Peugeot frames can require very funny sized seat posts. Some sizes are almost impossible to get hold of. Before spending any money, it might be worth checking what size seat post you'll need (you'll need a dial caliper or something like that to measure precisely inside the seat tube) and whether you can get one.

My Peug frame came with a steel seatpost, and try as I might, I can't get a nicer one that'll fit.


----------



## Amanda P (28 May 2009)

It's only gas piping, I know (mine's forks are actually rolled from sheet, with a seam down the back, rather like stockings...) but I quite like the shot-in, oval seat stays and lugless joints.

If you're planning to remove bosses, bear in mind that some of them are spot-welded on and thus quite hard to remove seamlessly.

I painted mine with car aerosols - cost about a tenner. Now I've used it quite a bit (winter go-to-work hack) and it's looking rusty and tatty, so it's gone to be powder coated after all. It'll cost about £30.


----------



## Sh4rkyBloke (28 May 2009)

Uncle Phil said:


> If you're planning to remove *bosses*, bear in mind that some of them are spot-welded on and thus quite hard to remove seamlessly.

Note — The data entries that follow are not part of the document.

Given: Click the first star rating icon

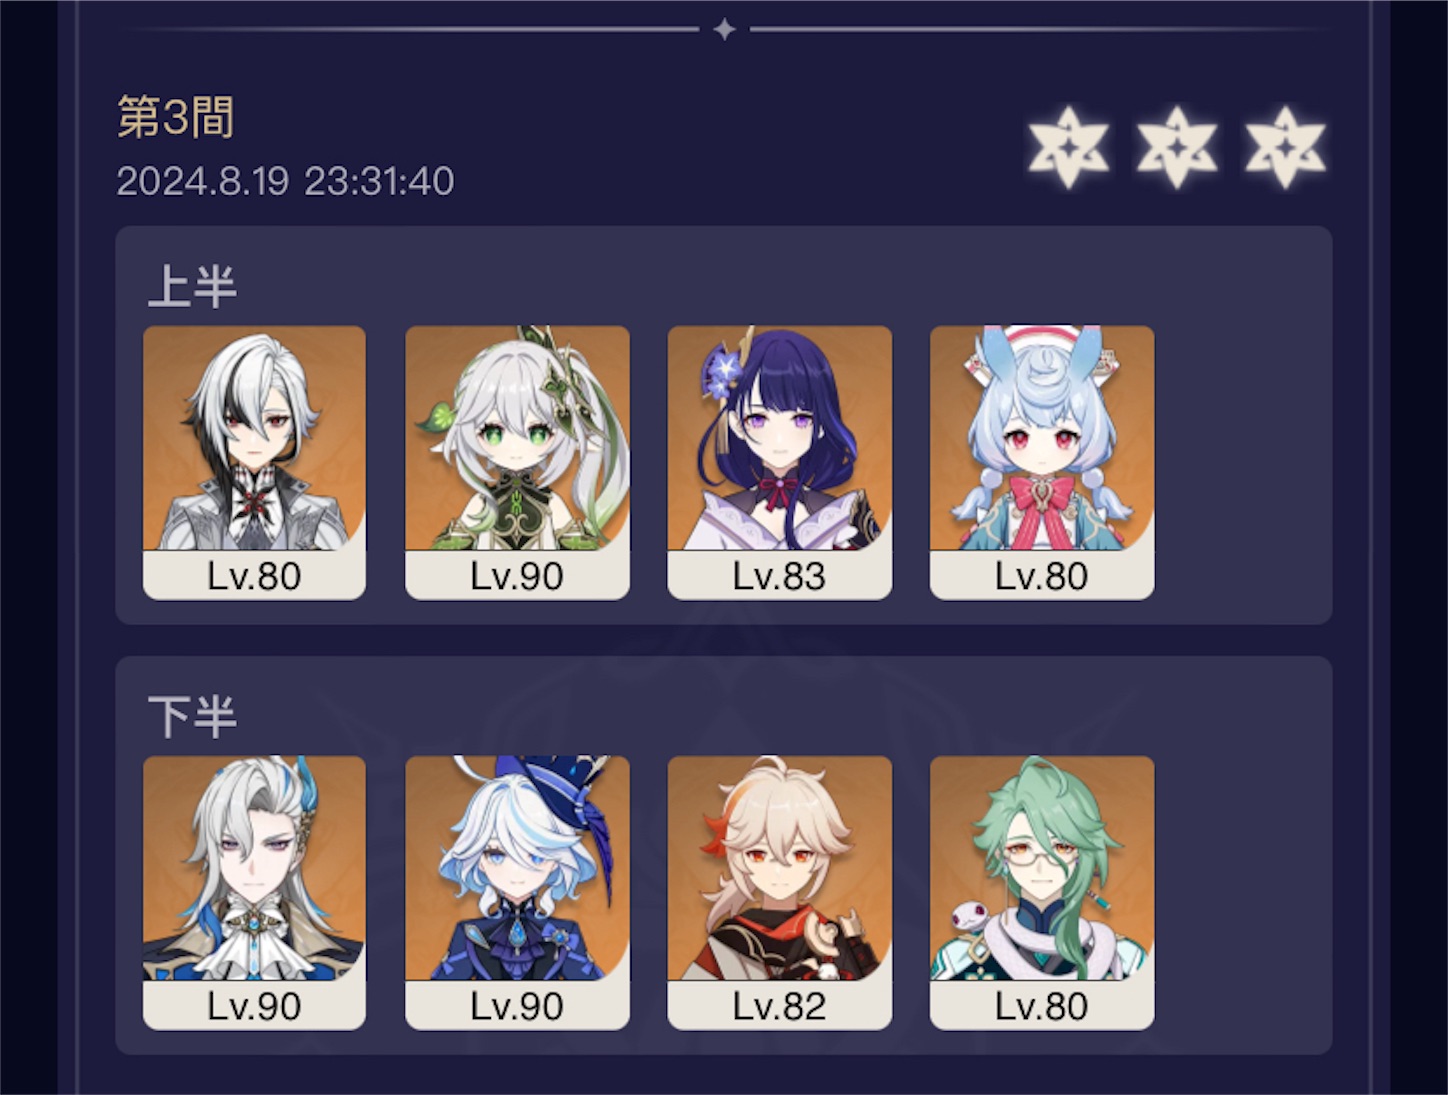Looking at the screenshot, I should (x=1069, y=148).
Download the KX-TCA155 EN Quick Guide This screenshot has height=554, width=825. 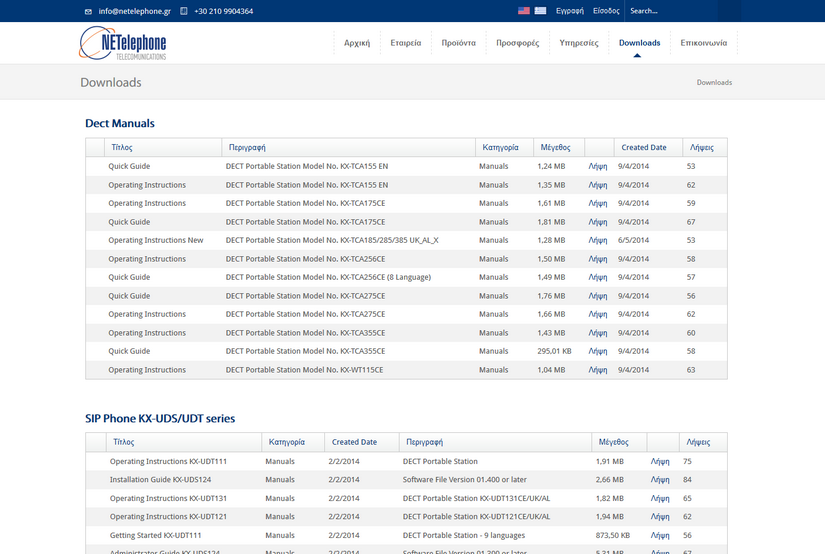(x=598, y=167)
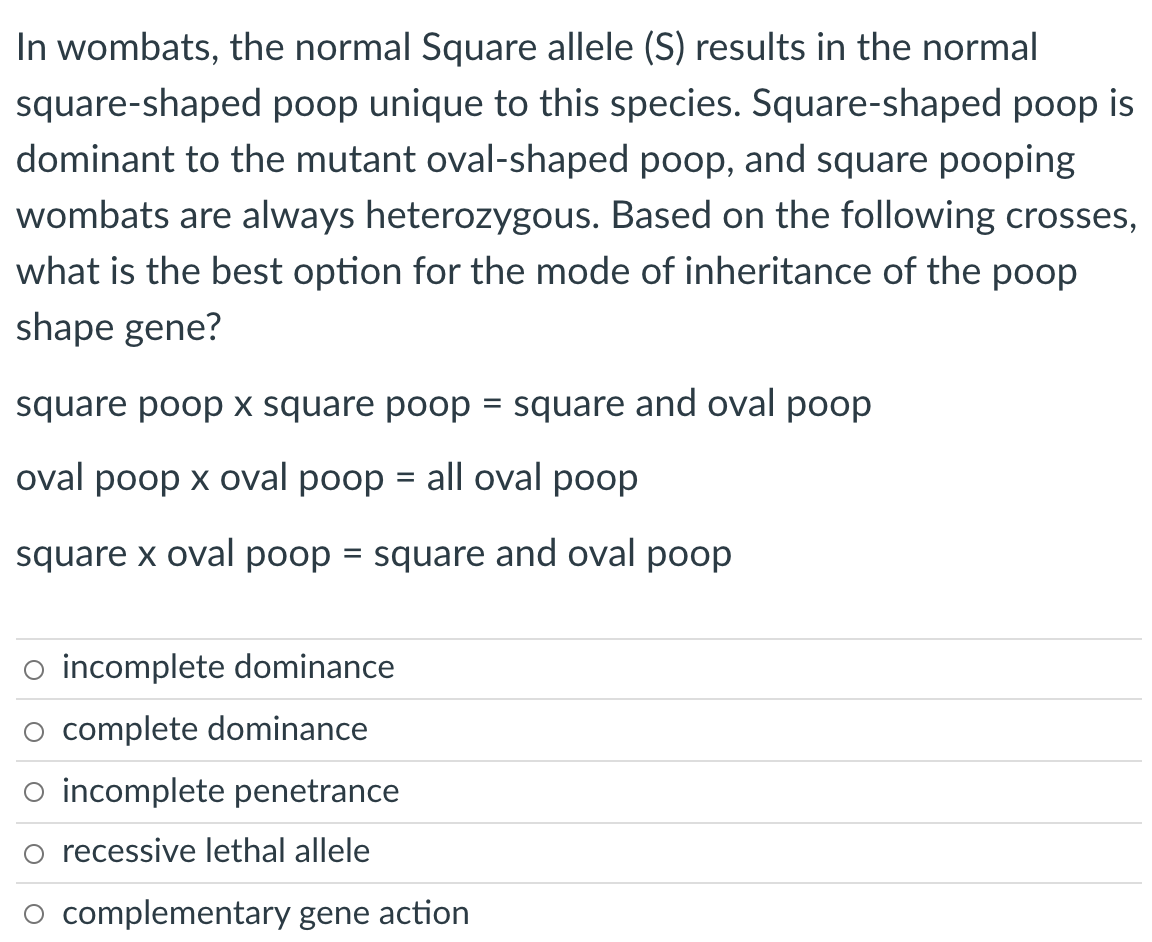Click the answer row for complete dominance

(576, 730)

...am I right in presuming you're talking about the gear-lever-holder-things?  In which case I'm not going to remove them, but use them creatively in some artistic way to make the bike 'my own' (okay, I looked at them and though I'd probably ruin the frame if I tried to remove them... ).



Uncle Phil said:


> I painted mine with car aerosols - cost about a tenner. Now I've used it quite a bit (winter go-to-work hack) and it's looking rusty and tatty, so it's gone to be powder coated after all. *It'll cost about £30*.


Do you have anywhere in mind for this? I've been looking around but can't seem to get any costs anywhere near that (and may well just leave it or DIY it as the frame is pretty low cost/value according to everyone's comments so far)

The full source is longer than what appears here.